The role of the annual cycles for the air–sea exchange of CO2

Abstract

Abstract The annually integrated air–sea flux of CO 2 is governed by two quantities: the basic state of the ocean (e.g., the properties of the winter mixed layer) and the signal from the annual cycles. In this study, I focus on the role of the annual cycles in mixing, sea-surface temperature and biological production. By integrating these cycles, it is shown that the annually integrated flux of CO 2 can be written as F = α ( C T W − C Eq ), where F is the mean annual air–sea flux of CO 2 , α is an equilibrium rate constant (m/year), C T W is the total dissolved inorganic carbon concentration in the winter mixed layers and C Eq is the dynamic equilibrium concentration for C T W . In the formula, α and C Eq capture the influence of the annual cycles as well as the spatial variations in, for example, the alkalinity.

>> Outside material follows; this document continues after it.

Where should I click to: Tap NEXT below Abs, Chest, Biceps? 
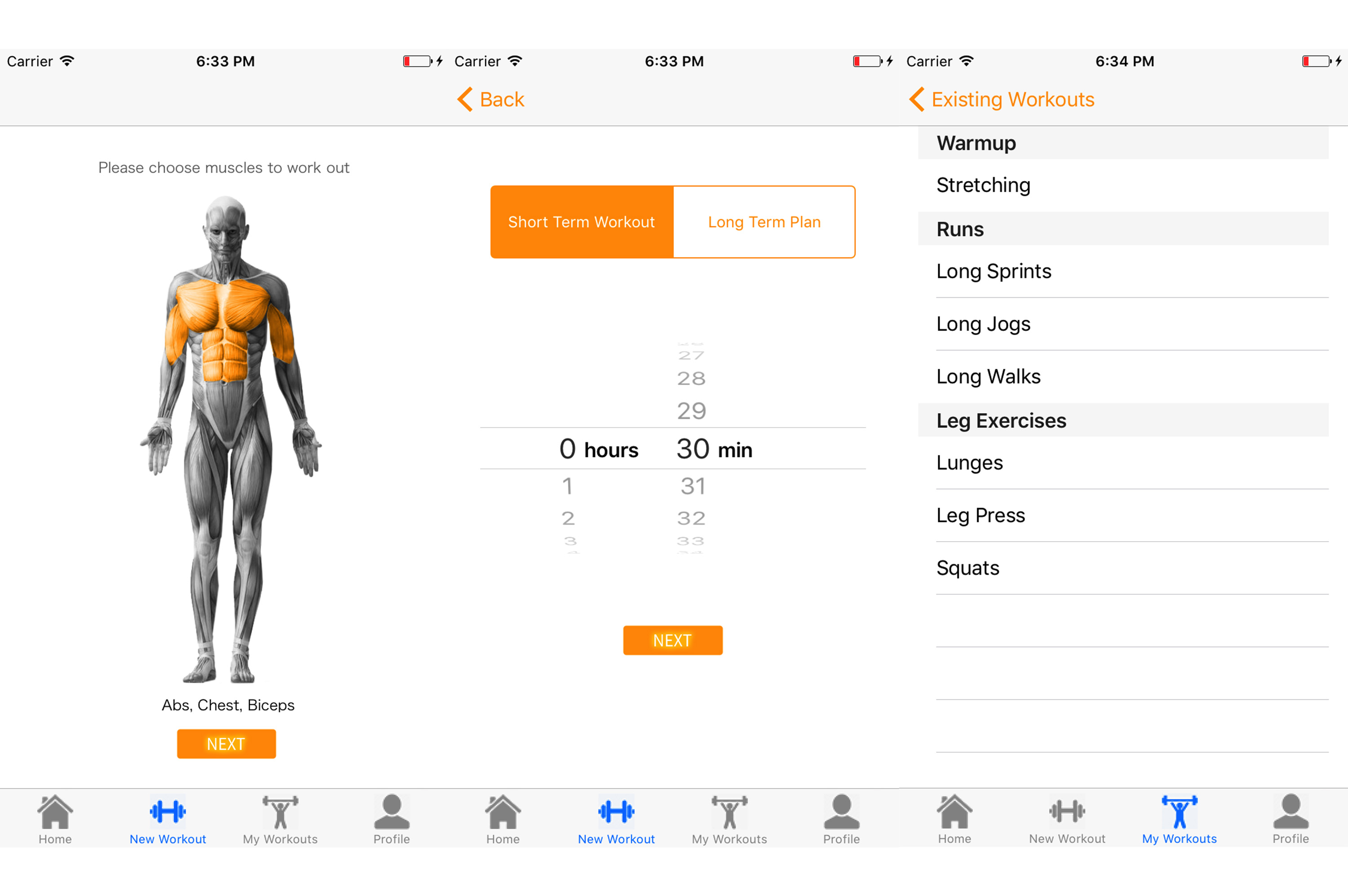coord(226,744)
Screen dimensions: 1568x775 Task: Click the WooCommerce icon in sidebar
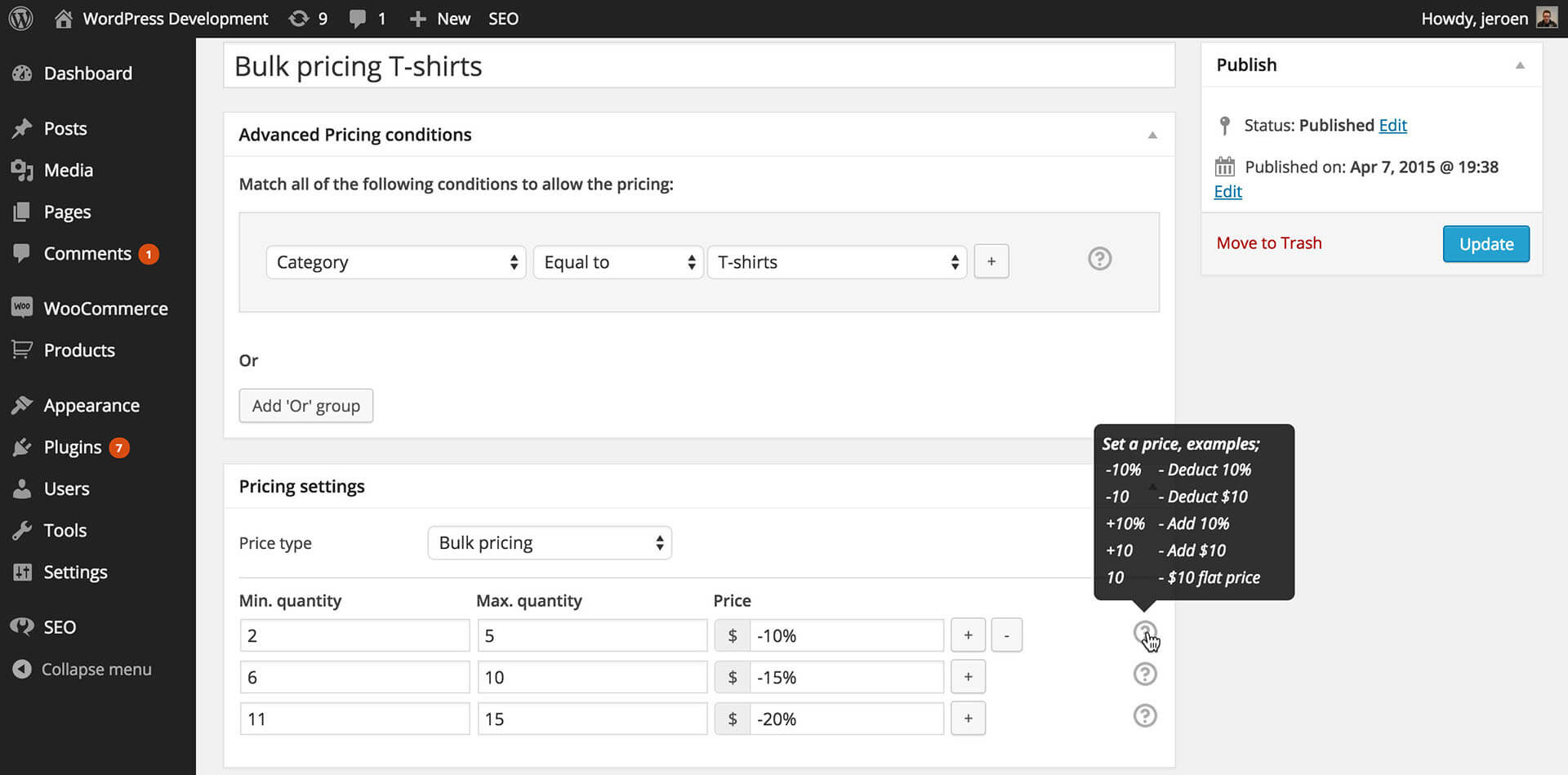click(x=22, y=308)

I analyze data from the Ocean Weather Stations (OWS) in the North Atlantic and some results from the MIT biogeochemical ocean model to find adequate descriptions of α and C Eq . According to these model/data estimates, the influence of the annual cycles in sea-surface temperature and biological production on the dynamic equilibrium concentration is on the order of −5 to −20 and 0–30 μmol/kg, respectively. These numbers are not negligible showing that the annual cycles must be considered when analyzing the oceanic carbon cycle. The spatial distribution of the quantities C T W , α , and C Eq are estimated for the North Atlantic using data from the TTO/NAS expedition and a combination of model and data analyses. The air–sea flux is calculated according to the above formula, and the seawards flux is estimated to be 0.4 Gt C/year for the area north of 30°N.